4. Solving for v1_fin and v2_fin, we find:
v1_fin = (-0.015 kg * -0.36 m/s + 0.015 kg * 0.25 m/s) / 0.010 kg,
v2_fin = (0.010 kg * 0.25 m/s - 0.010 kg * -0.36 m/s) / 0.015 kg.
Calculating the above equations gives us:
v1_fin = 0.48 m/s,
v2_fin = -0.56 m/s.
So, after the collision:
1. The 10.0 g object (m1) will have a final velocity of 0.48 m/s to the right.
2. The 15.0 g object (m2) will have a final velocity of -0.56 m/s to the left.
Now, let's move on to the second question about the dentist's drill:
(a) To find the angular acceleration of the drill, we can use the formula:
ω = ω0 + α * t,
where ω is the final angular velocity, ω0 is the initial angular velocity, α is the angular acceleration, and t is the time.
Given:
ω0 = 0 rev/min,
ω = 2.00 * 10^4 rev/min = (2.00 * 10^4 rev/min) * (2π rad/1 rev) * (1 min/60 s) = 209.44 rad/s,
t = 3.00 s.
Rearranging the formula, we have:
α = (ω - ω0) / t = (209.44 rad/s - 0 rad/s) / 3.00 s.
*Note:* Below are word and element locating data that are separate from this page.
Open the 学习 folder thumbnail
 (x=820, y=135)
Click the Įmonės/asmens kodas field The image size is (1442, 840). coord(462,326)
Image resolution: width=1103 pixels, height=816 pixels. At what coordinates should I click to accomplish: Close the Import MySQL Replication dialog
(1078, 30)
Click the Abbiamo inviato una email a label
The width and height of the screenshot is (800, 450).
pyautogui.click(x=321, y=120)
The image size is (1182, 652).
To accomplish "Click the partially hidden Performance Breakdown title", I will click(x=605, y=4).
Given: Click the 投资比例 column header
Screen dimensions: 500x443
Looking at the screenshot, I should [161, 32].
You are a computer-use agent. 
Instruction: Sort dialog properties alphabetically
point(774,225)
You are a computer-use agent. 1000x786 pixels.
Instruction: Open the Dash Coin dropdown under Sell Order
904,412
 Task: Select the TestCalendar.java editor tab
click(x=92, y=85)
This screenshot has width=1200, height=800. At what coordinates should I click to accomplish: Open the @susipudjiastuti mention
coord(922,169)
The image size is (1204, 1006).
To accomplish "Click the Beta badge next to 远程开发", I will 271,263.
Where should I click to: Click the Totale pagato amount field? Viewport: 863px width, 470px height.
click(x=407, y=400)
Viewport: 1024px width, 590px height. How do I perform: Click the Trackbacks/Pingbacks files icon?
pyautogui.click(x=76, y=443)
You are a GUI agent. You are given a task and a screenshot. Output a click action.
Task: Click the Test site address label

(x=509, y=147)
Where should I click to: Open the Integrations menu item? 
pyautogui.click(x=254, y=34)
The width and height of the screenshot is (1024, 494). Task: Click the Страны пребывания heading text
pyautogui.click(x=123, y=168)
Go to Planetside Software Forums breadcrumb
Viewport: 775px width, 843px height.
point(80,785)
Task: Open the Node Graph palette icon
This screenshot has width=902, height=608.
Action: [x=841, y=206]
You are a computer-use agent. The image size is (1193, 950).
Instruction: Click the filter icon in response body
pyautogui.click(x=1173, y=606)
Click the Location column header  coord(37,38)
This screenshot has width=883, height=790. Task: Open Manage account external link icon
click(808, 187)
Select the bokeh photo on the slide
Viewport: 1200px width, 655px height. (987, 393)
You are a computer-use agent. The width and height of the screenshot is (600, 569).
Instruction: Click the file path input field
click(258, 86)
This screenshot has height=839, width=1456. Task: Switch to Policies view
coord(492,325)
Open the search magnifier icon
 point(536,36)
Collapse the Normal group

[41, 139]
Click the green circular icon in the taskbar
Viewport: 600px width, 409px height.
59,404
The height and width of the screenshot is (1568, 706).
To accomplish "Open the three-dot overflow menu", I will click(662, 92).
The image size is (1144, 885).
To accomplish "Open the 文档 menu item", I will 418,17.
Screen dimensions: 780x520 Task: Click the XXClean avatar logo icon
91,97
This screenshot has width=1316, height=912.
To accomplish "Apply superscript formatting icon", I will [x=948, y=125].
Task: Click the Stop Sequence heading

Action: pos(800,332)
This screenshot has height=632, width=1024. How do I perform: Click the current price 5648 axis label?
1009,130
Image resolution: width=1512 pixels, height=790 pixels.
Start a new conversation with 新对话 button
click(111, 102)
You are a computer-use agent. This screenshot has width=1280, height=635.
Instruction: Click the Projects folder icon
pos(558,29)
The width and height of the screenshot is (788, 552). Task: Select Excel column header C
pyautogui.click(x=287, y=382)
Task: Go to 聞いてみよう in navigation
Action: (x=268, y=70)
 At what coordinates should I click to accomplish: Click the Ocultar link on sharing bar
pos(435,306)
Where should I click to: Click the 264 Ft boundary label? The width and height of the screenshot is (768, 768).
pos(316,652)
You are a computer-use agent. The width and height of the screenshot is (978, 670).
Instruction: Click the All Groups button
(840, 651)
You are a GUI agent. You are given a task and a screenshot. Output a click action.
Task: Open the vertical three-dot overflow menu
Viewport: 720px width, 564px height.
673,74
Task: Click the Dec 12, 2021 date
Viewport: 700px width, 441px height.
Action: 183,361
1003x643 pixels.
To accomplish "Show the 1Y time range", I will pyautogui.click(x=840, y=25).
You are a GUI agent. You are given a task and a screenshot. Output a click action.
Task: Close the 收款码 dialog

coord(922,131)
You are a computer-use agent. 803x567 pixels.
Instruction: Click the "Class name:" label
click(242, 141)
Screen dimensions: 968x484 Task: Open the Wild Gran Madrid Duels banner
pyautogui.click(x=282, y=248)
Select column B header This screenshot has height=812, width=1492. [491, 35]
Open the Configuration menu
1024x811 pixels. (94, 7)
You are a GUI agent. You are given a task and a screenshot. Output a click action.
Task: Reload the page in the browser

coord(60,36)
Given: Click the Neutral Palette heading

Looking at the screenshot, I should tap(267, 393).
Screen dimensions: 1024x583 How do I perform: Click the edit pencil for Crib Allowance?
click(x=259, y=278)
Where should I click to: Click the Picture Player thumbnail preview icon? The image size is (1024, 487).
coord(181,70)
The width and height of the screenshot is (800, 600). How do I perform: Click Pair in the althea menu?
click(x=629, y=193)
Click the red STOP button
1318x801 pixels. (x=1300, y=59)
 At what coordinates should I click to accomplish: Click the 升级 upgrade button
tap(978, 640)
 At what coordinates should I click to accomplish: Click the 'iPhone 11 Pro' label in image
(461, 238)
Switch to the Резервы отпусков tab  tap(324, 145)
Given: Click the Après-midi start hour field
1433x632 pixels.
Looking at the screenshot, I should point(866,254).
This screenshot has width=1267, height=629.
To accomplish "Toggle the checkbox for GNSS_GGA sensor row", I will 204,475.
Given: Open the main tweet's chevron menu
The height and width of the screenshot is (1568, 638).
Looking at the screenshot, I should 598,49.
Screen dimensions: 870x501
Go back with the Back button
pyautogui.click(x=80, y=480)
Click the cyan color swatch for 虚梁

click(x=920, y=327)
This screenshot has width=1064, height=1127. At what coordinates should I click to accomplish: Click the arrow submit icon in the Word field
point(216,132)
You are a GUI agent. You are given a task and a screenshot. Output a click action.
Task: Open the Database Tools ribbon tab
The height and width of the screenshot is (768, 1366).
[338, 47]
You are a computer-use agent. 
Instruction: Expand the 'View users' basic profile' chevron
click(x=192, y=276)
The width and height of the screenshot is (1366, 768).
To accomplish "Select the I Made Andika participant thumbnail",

Therefore, the drill's angular acceleration is 69.81 rad/s^2.
(b) To determine the angle (in radians) through which the drill rotates during this period, we can use the formula:
θ = ω0 * t + (1/2) * α * t^2,
where θ is the angle in radians.
Given:
ω0 = 0 rad/s,
t = 3.00 s,
α = 69.81 rad/s^2.
Substituting the values into the formula, we find:
θ = 0 rad/s * 3.00 s + (1/2) * 69.81 rad/s^2 * (3.00 s)^2.
Simplifying the equation gives us:
θ = 313.65 radians.
Therefore, the drill rotates through an angle of 313.65 radians during this period.